In up to four-fifths of the sample, this information is yet to be completed but should enrich the original assumed use of plants. This can often remain unnoticed in macrovisual surveys as the decomposition of fibres caused by water runoff on surfaces during degradation processes leaves spaces that are then filled in.

5. Conclusions

The overview provided in this analysis is a documentary and statistical basis for the current conservation situation of earthen architecture, capable of combining the results and finds in current society. The keen interest in representing this current state of the art in the field of study is motivated by the dispersion of the data, which tend to be managed and presented on a regional or individual basis. After collating different forms of data, information can be handled in GIS, enabling search and filtering tasks to be carried out in relation to context and architectural characteristics.

Although this could be considered a limited sample for the purposes of obtaining correlations in an extremely complex context, a degree of convergence can be observed between case studies. This establishes a solid basis for developing future case studies for risk prevention and minimization. Thus, this type of architecture is characterized as generally isolated, public and mostly involving domestic and productive typologies that can be visible or buried as well as widely developed in protohistory. The construction richness observed sheds light in the different uses and degree of conservation of techniques, such as cob, adobe or rammed earth on the Iberian Peninsula, depending on architectural or technological needs. It also highlights the compromised exposure of certain systems, such as mixed techniques.

Furthermore, a partial response, limited to the selected sample, is provided for the metrics of this type of heritage. Kernel density estimations provide a visual synthesis of thickness probabilities according to the database and also provide brick lengths and widths, identifying major groups by period. Although there is notable interest in the field of archaeology in linking metrics to periods, societies and locations, a single potentially high and variable metric should be borne in mind, as it only answers to the adaptation of constructions according to the needs dictated by the circumstances.

The difficulties of classification and the legacy of the lack of professional knowledge of these types of techniques when studying the past societies of the Iberian Peninsula compromise the accuracy of its scope. The undocumented loss due to the absence of relief measures calls for a growing multidisciplinary involvement in identifying these systems and joining forces to offer new reflections, backed by geographical scope and recurring cases. Likewise, monitoring and reviewing information on systems from different periods has helped update their in-situ implementation and dissemination. Their lack of protection is directly associated with the existence of rapid and intense changes in the state of preservation over short periods of time. This in turn entails the loss or temporary or long-term burial of physical documents in situ.

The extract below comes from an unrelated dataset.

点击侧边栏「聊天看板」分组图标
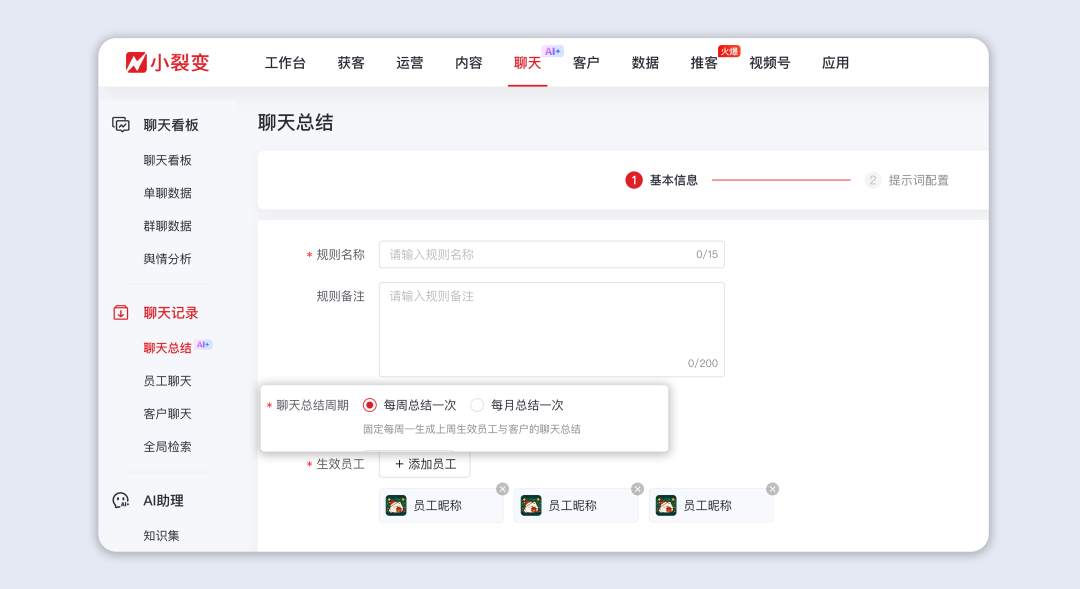The image size is (1080, 589). [x=122, y=124]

Reflection on case studies and pressing needs currently presents the main challenge as the tasks of prevention, planning and intervention [72]. The general identification of issues, complemented by the painstaking study of individual case studies, constitute fundamental pillars to be developed in parallel to the suitable characterization, both present and future, of finds based on the new knowledge generated. The consideration of sustainability requirements [73] for this type of heritage, as well as the selection of conservation methods that address the contradiction that stems from retaining authenticity without maintenance, are necessary to its survival. By paying as much attention as possible to minimum interventions, the use of materials analogous to the original ones or recurring surface consolidation can help consolidate and enhance future studies transmitted to coming generations.